§ Page extract:
==========

These ready to wear invisible hearing aids are suitable for mild to moderate losses. They are great because they don’t require any re-shelling (a consideration if you have growing ears!) and no impressions are required. They come with domes that clip on the end of the hearing aid that is fitted for the size of the ear. Suitable for teenagers and adults with a mild to moderate hearing loss who would like an invisible hearing aid. Trials are available for this hearing aid if you want to see if it suits you before purchasing.

How are hearing aids prescribed?

Hearing aids styles (see above) at Tracy James Hearing are chosen first and foremost on the level and type of hearing loss and the size or shape of the ear. Our aim is that the hearing aid(s) provide optimum audibility and comfort, and that you and/or your child is happy with how the hearing aid looks and fits in the ear.

Other factors that influence choice include:

  • Robustness of the aid (e.g. waterproofing)
  • Compatibility with other devices, e.g. FM systems, telecoil
  • Dexterity of user, health and lifestyle

 

For children, other factors are also important to consider:

  • Colours and patterns that are available
  • Tamperproof battery drawers
  • Visible indicators (e.g. lights to show when the hearing aid is switched on)

==========

§ Stored data:

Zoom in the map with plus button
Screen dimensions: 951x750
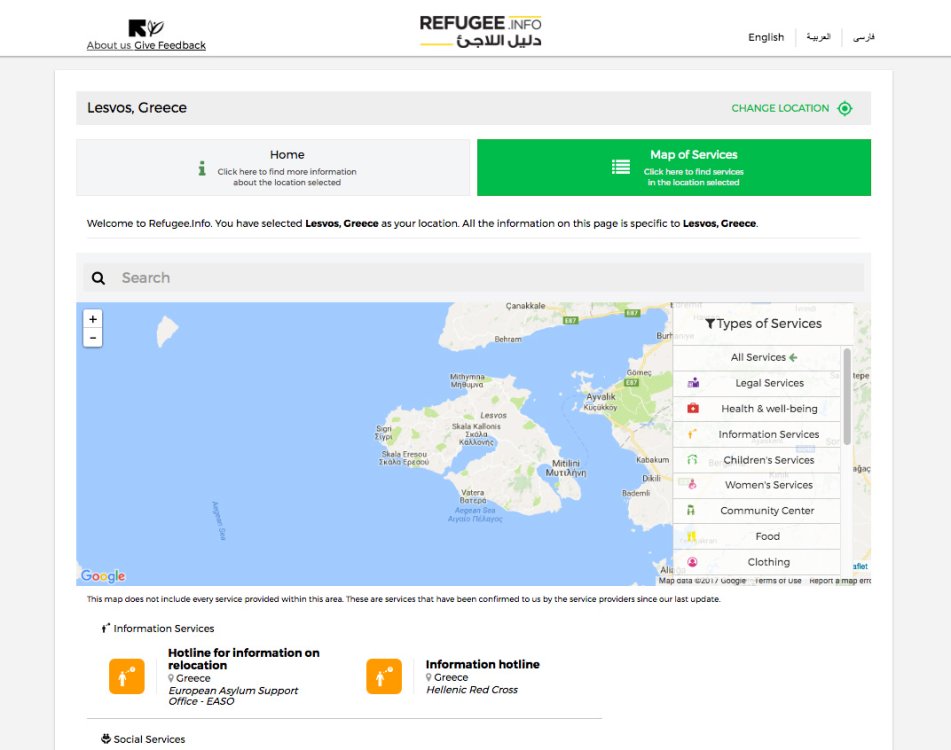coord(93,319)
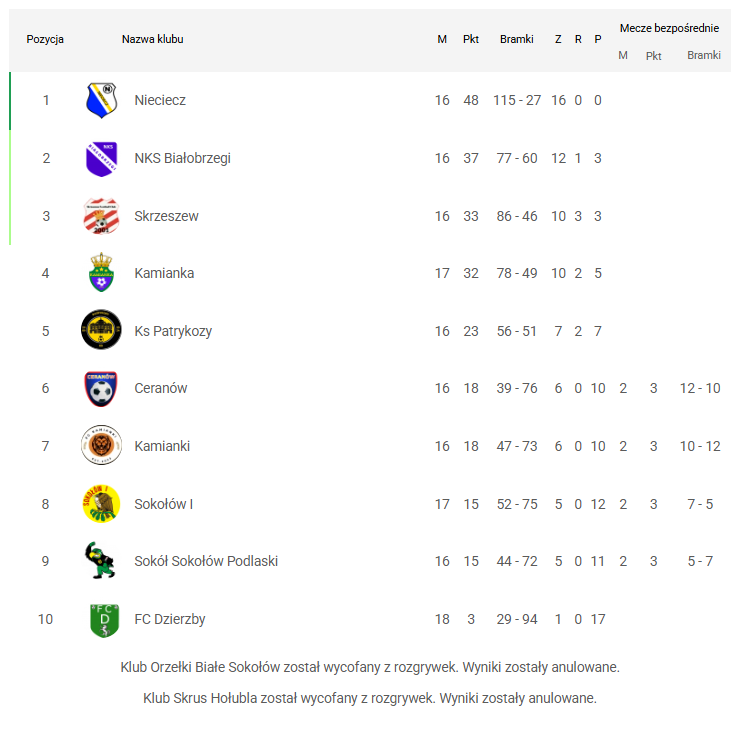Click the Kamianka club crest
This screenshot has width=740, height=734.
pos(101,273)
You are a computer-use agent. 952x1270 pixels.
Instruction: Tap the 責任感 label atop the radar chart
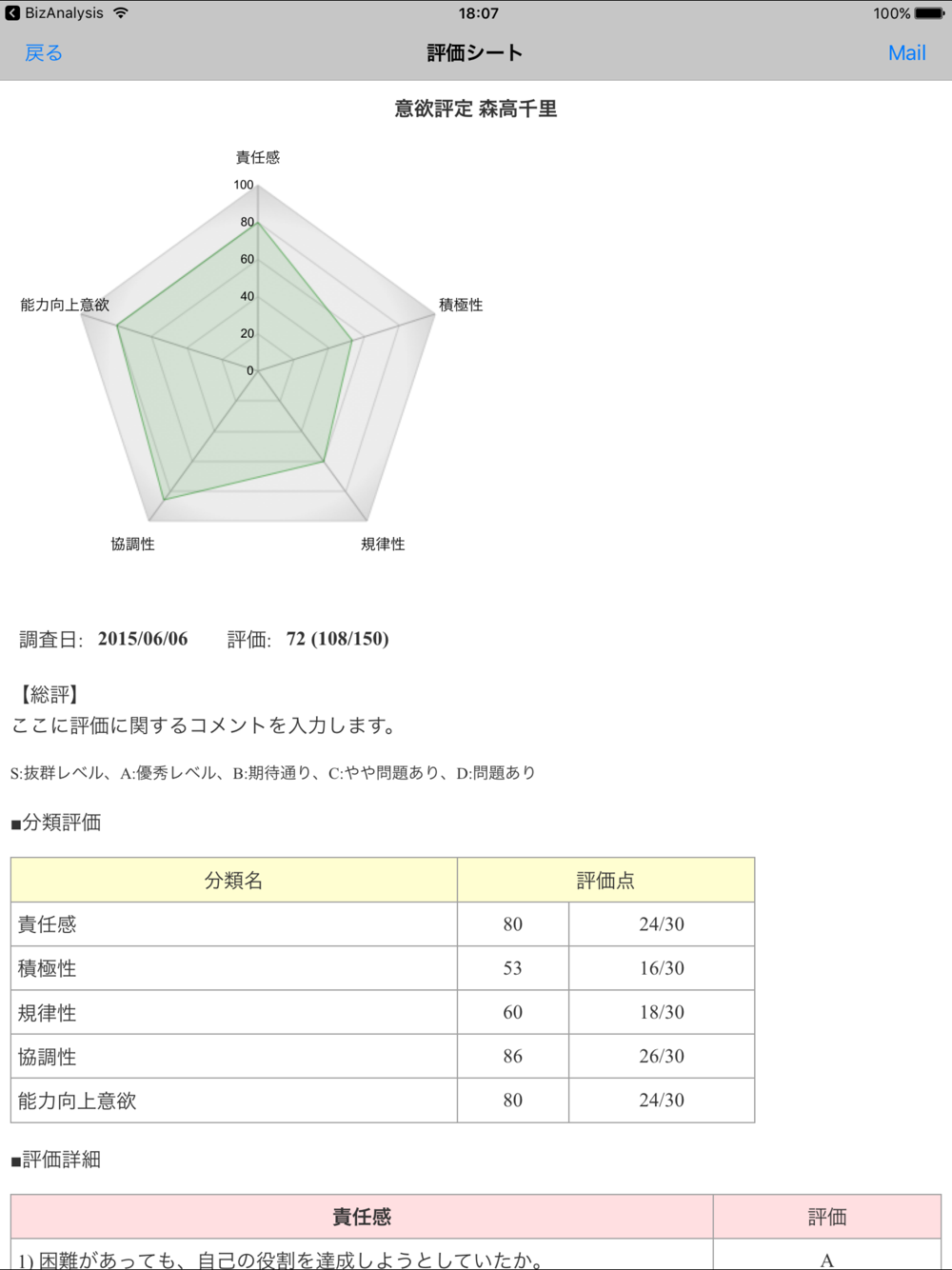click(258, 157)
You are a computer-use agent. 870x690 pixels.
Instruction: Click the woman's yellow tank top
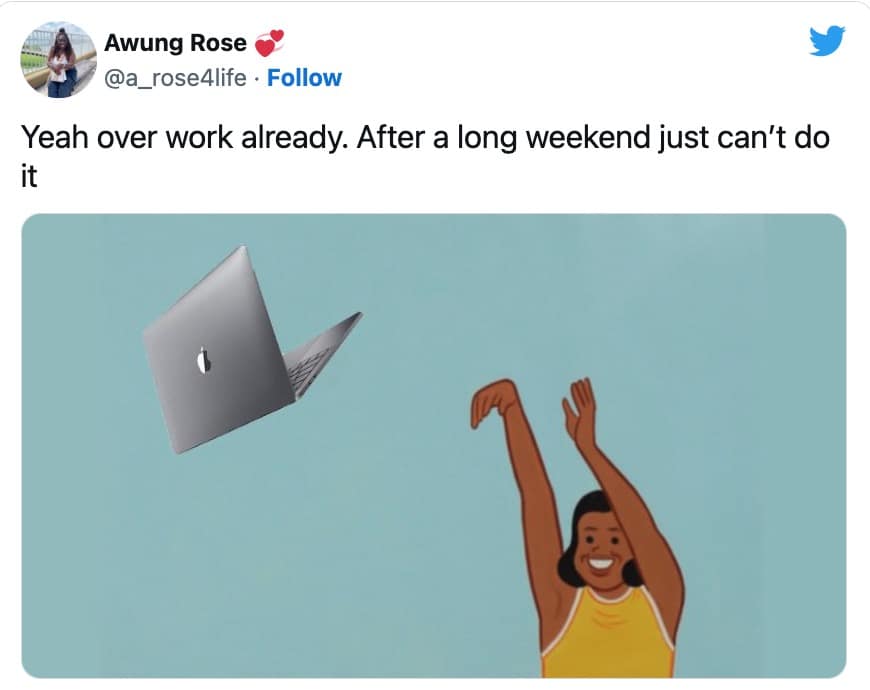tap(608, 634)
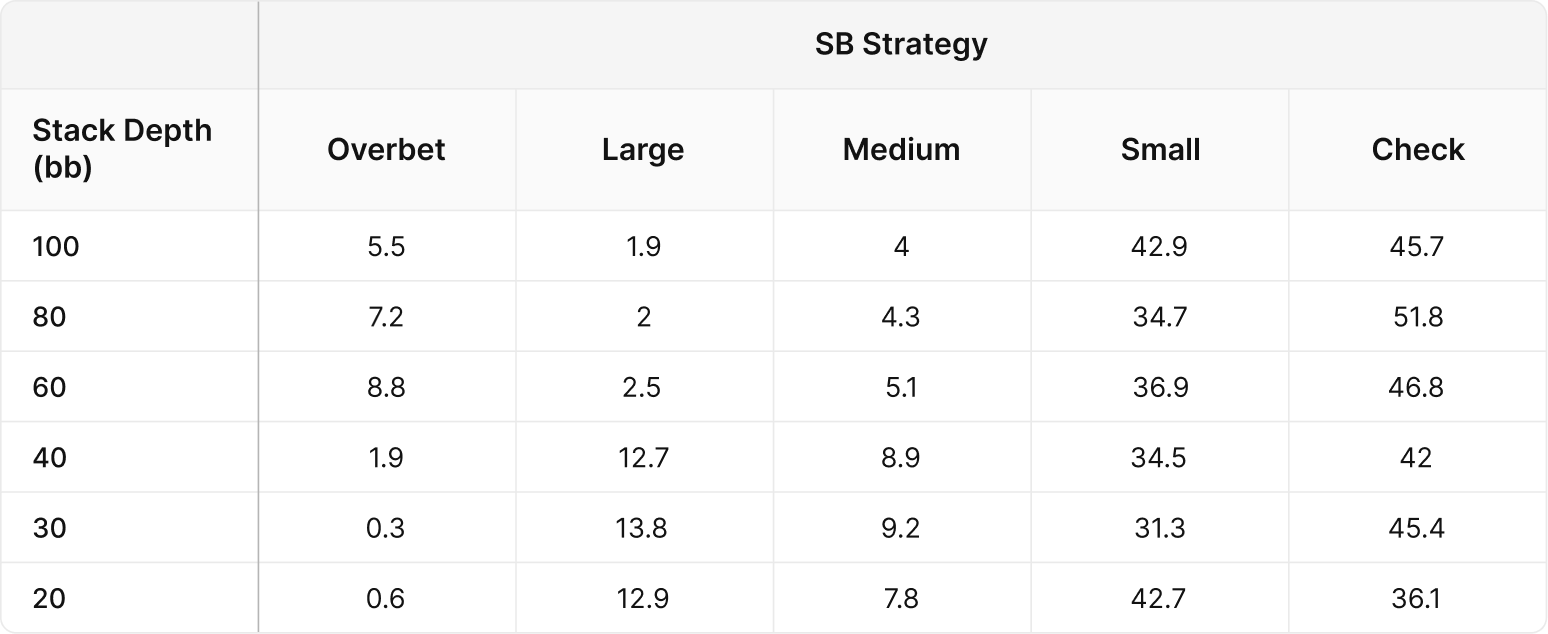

==========

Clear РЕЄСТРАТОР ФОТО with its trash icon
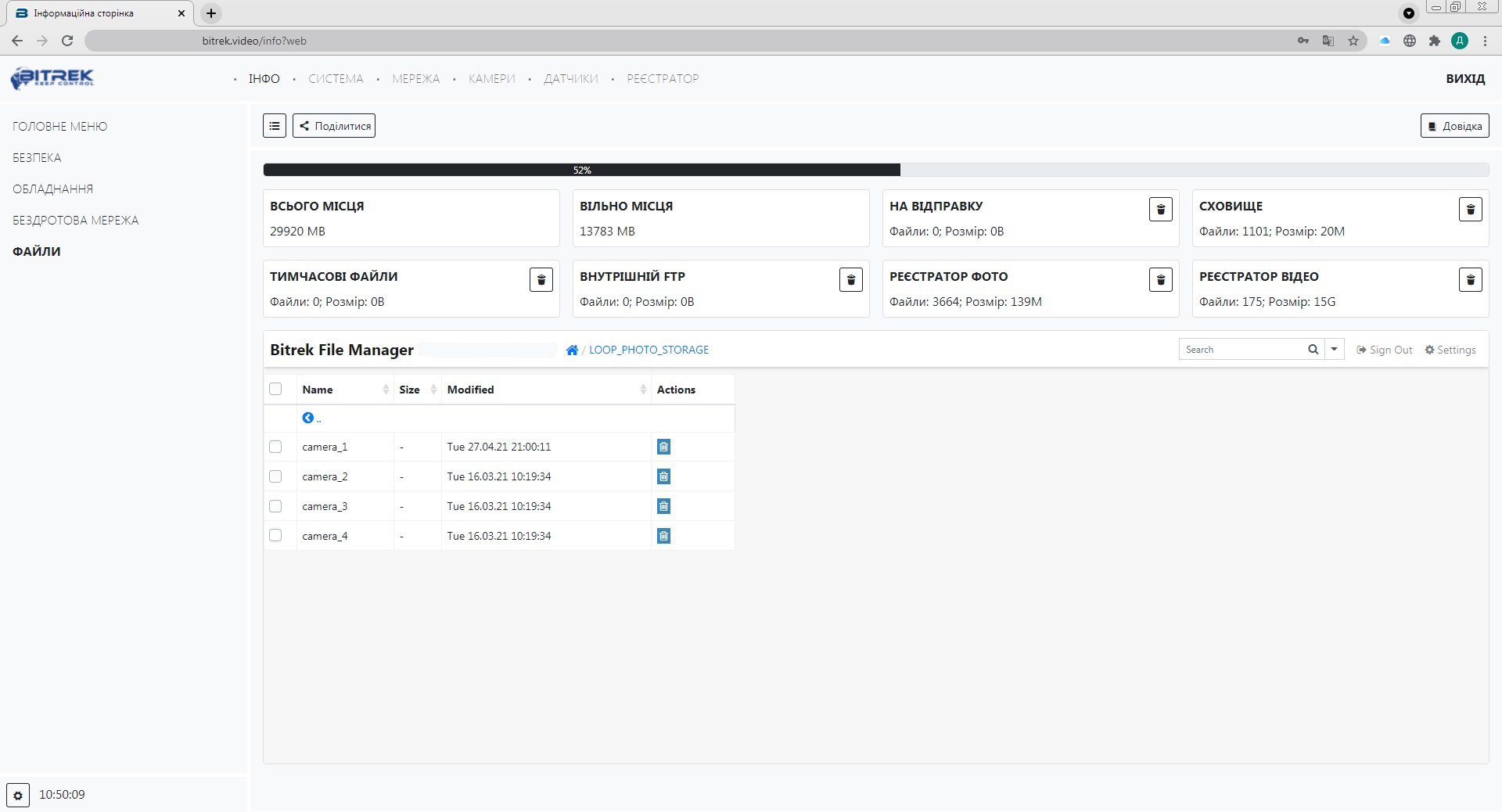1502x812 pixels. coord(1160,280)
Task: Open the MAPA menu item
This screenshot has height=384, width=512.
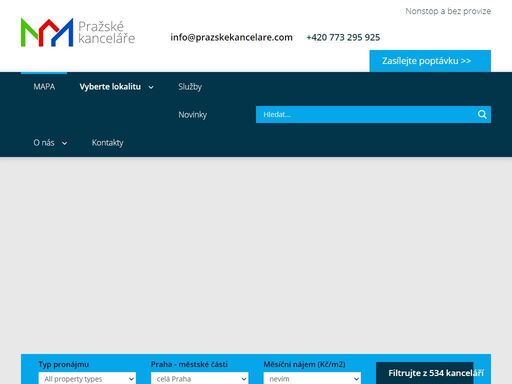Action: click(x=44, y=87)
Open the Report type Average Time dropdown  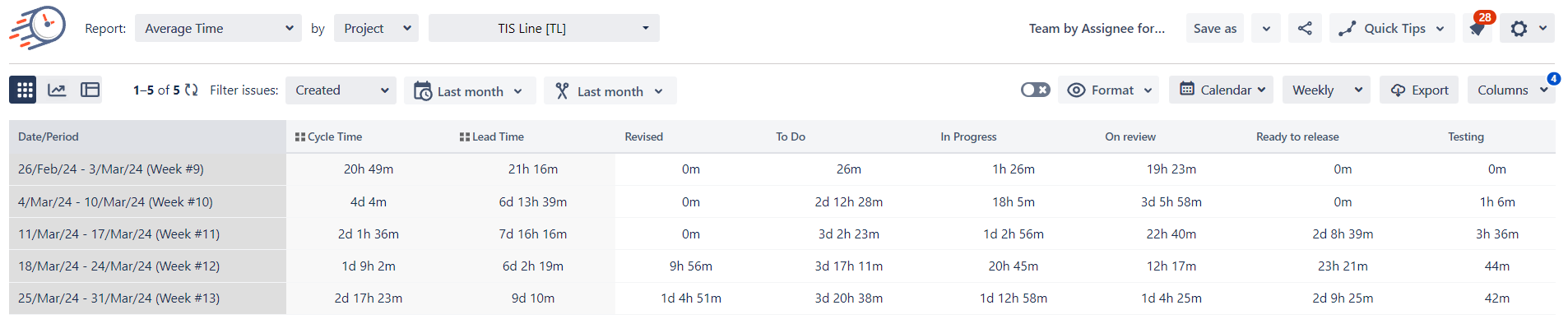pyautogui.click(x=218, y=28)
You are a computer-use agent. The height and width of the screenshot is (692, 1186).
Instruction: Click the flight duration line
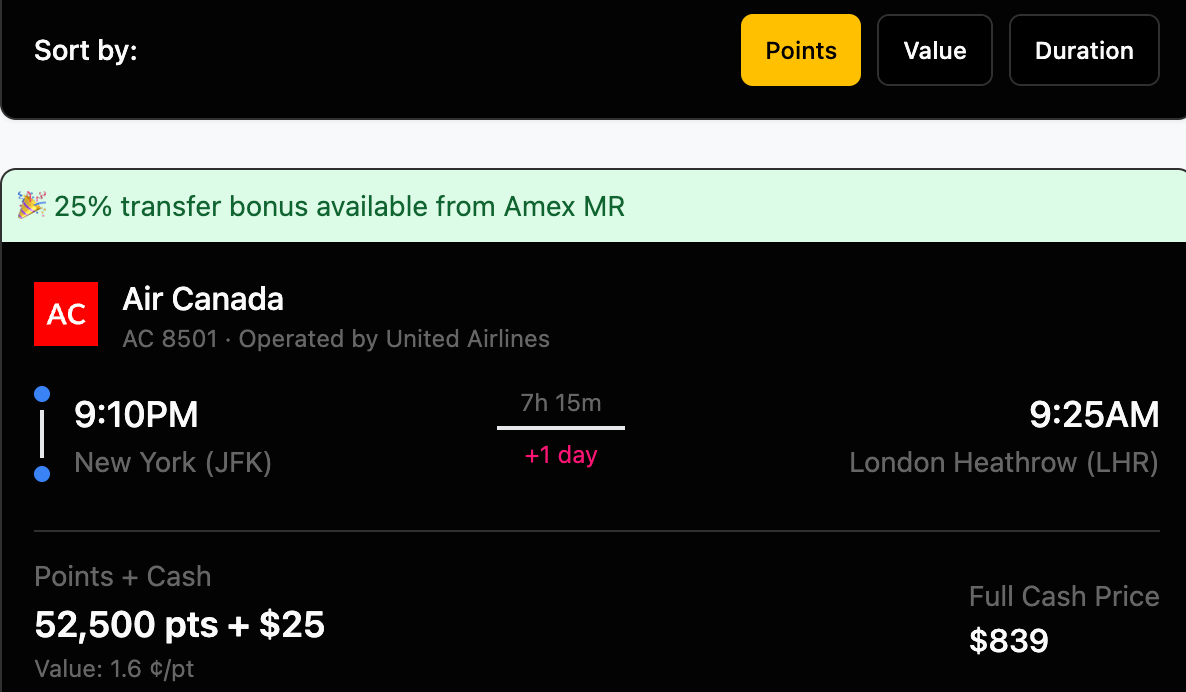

==========

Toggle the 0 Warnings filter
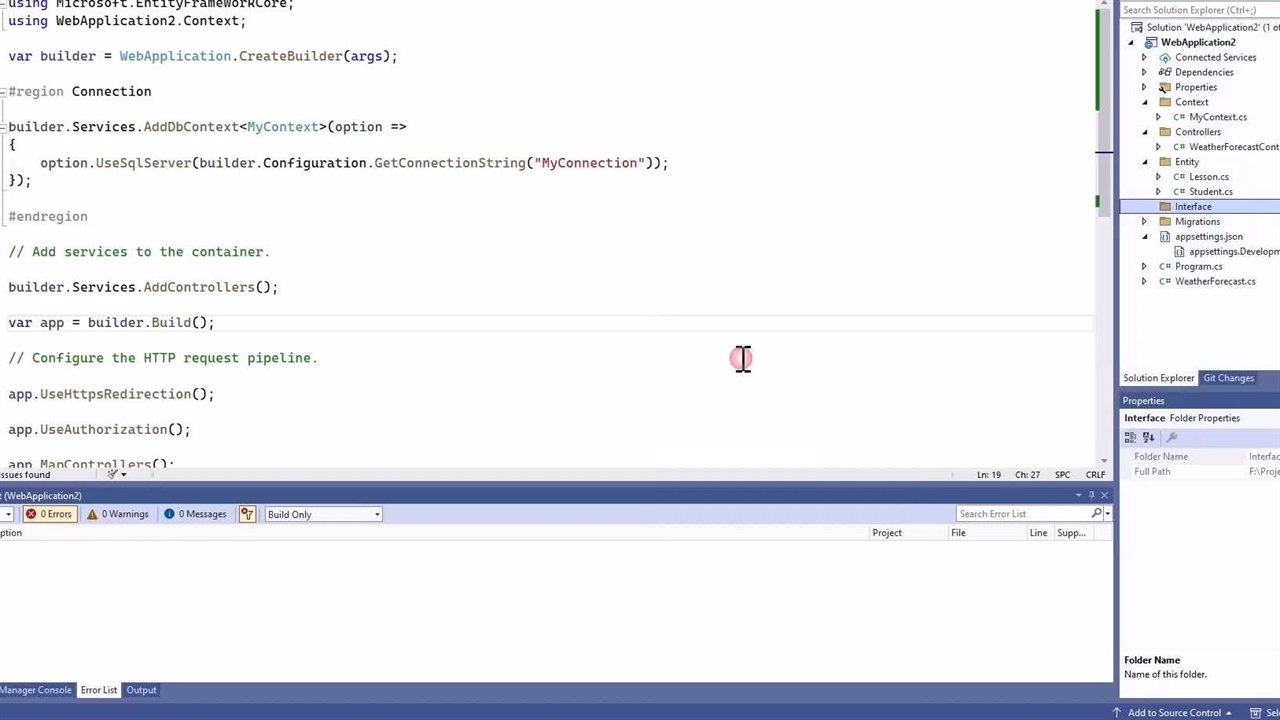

==========

§ Required work:
Answer these from the hearing aid text:
(a) What degree of hearing loss are the ready to wear invisible hearing aids suitable for?
(b) On what are hearing aid styles chosen first and foremost?
(c) What example is given of a visible indicator for children?

§ Answer to the exercise:
(a) Mild to moderate hearing loss.
(b) The level and type of hearing loss and the size or shape of the ear.
(c) Lights to show when the hearing aid is switched on.